Jiménez no humaniza a Platero. Humanizarlo sería traicionarlo en su esencia. La experiencia del mundo
de Platero está cerrada a los seres humanos por su naturaleza muy estúpida e impenetrable. Sin embargo,
esta barrera de hierro se rompe una y otra vez cuando por un instante la visión del poeta, como un rayo
de luz, penetra e ilumina la experiencia de Platero.

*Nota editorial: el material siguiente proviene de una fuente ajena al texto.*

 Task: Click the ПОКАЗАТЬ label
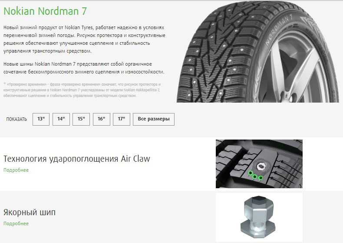pyautogui.click(x=16, y=119)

Para hacer el mismo reclamo con diferentes palabras, cuando los sentidos que los seres humanos
poseemos en común con las bestias, infundimos con el amor de nuestro corazón, nos permiten, a través
del escritor, intuir esa experiencia. En algunos momentos vemos al poeta, comportándose con Platero tan
alegre y afectuosamente como los niños pequeños se comportan hacia cachorros y gatitos.

Por su parte Platero responde como los animales jóvenes a los niños pequeños, con igual alegría y
afecto, como si supieran que finalmente somos todos hermanos en este mundo también que no importa
cuán humildes seamos, debemos tener a alguien a quien amar, o nos secaremos. Al final, muere Platero.
Muere porque ha tragado veneno, pero también porque la vida de un burro no es tan larga como la de un
hombre. A menos que decidamos ser amigos de elefantes o tortugas, lloraremos la muerte de nuestros
amigos animales con más frecuencia de lo que llorarán ellos la nuestra: esta es una de las duras lecciones
de Platero y yo. Pero en otro sentido, Platero no muere: siempre este «tonto burro» volverá a nosotros,
rebuznando, rodeado de niños felices, y envuelto en flores amarillas.